Decodes to a pretty-printed JSON string. indent sets the per-level indentation (e.g., " " for 2 spaces, "\t" for tabs).

char *pretty = NULL;
size_t plen = 0;
tp_json_decode_pretty(buf, buf_len, "  ", &pretty, &plen);
printf("%.*s\n", (int)plen, pretty);
free(pretty);

DOM-Style Access

tp_result tp_json_open(tp_json **out, const uint8_t *buf, size_t buf_len);

Opens a .trp buffer for DOM-style path lookups. Copies the buffer internally. Call tp_json_close() when done.

tp_result tp_json_close(tp_json **json);

Closes the JSON handle and sets *json = NULL.

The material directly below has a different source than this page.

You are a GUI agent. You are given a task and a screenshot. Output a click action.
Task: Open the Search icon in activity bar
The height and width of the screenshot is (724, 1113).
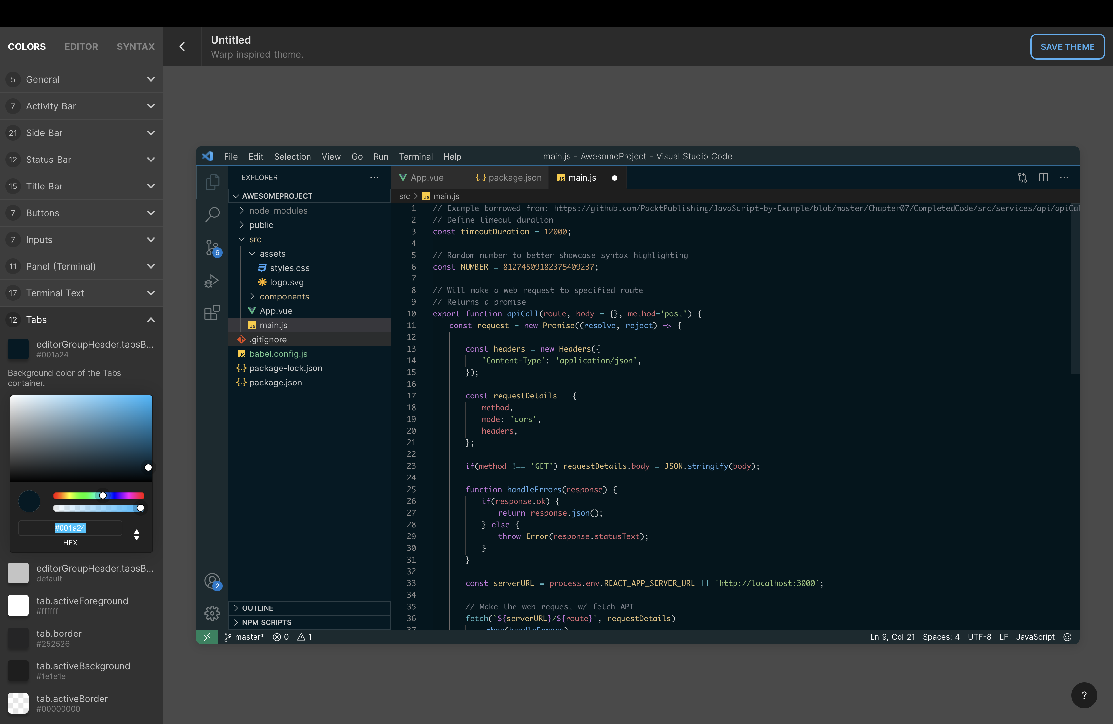point(212,215)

tp_result tp_json_lookup_path(const tp_json *j, const char *path, tp_value *val);

Looks up a value by dot/bracket path. Paths match the flattened key format used internally.

tp_json *j = NULL;
tp_json_open(&j, buf, buf_len);

tp_value val;
tp_json_lookup_path(j, "name", &val);
/* val.type == TP_STRING, val.data.string_val.str == "Alice" */

tp_json_lookup_path(j, "items[0].price", &val);
/* val.type == TP_INT or TP_FLOAT64, depending on the JSON number */

tp_json_close(&j);

tp_result tp_json_root_type(const tp_json *j, tp_value_type *type);

Returns TP_DICT if the root is a JSON object, TP_ARRAY if it’s an array.

uint32_t tp_json_count(const tp_json *j);

Returns the number of top-level keys (object) or elements (array).

tp_result tp_json_iterate(const tp_json *j, tp_iterator **out);

Returns an iterator over the top-level entries.

triepack::Json

The C++ JSON wrapper (in development) will provide RAII access to the JSON encode/decode functions. For now, use the C API directly:

#include <triepack/triepack_json.h>

uint8_t *buf = nullptr;
size_t buf_len = 0;
tp_result rc = tp_json_encode(json_str, json_len, &buf, &buf_len);
if (rc == TP_OK) {
    // ... use buf ...
    free(buf);
}

Not applicable. The Python binding uses triepack.encode() / triepack.decode() for all data, including JSON-like structures. Pass a nested dict to encode structured data:

import triepack

data = {
    "name": "Alice",
    "address.city": "Portland",
    "scores[0]": 95,
    "scores[1]": 87,
}

buf = triepack.encode(data)
result = triepack.decode(buf)

For full JSON support (automatic flattening/unflattening of nested structures), use the C or C++ JSON API.

Not applicable. The JavaScript binding uses triepack.encode() / triepack.decode() for all data. Pass a plain object:

const triepack = require('triepack');

const data = {
    name: "Alice",
    "address.city": "Portland",
    "scores[0]": 95,
    "scores[1]": 87,
};

const buf = triepack.encode(data);
const result = triepack.decode(buf);

For full JSON support (automatic flattening/unflattening of nested structures), use the C or C++ JSON API.

C++ Wrappers (triepack:: namespace)

RAII wrappers around the C API. Include <triepack/triepack.hpp> for core wrappers and <triepack/bitstream.hpp> for bitstream wrappers. All wrappers are non-copyable and movable.

Move Semantics

All wrappers support move construction and move assignment:

triepack::Encoder enc1;
enc1.insert("key", 1);

triepack::Encoder enc2 = std::move(enc1);
// enc1 is now empty (handle() == nullptr)
// enc2 owns the encoder

See the C++ tabs in each section above for per-class details.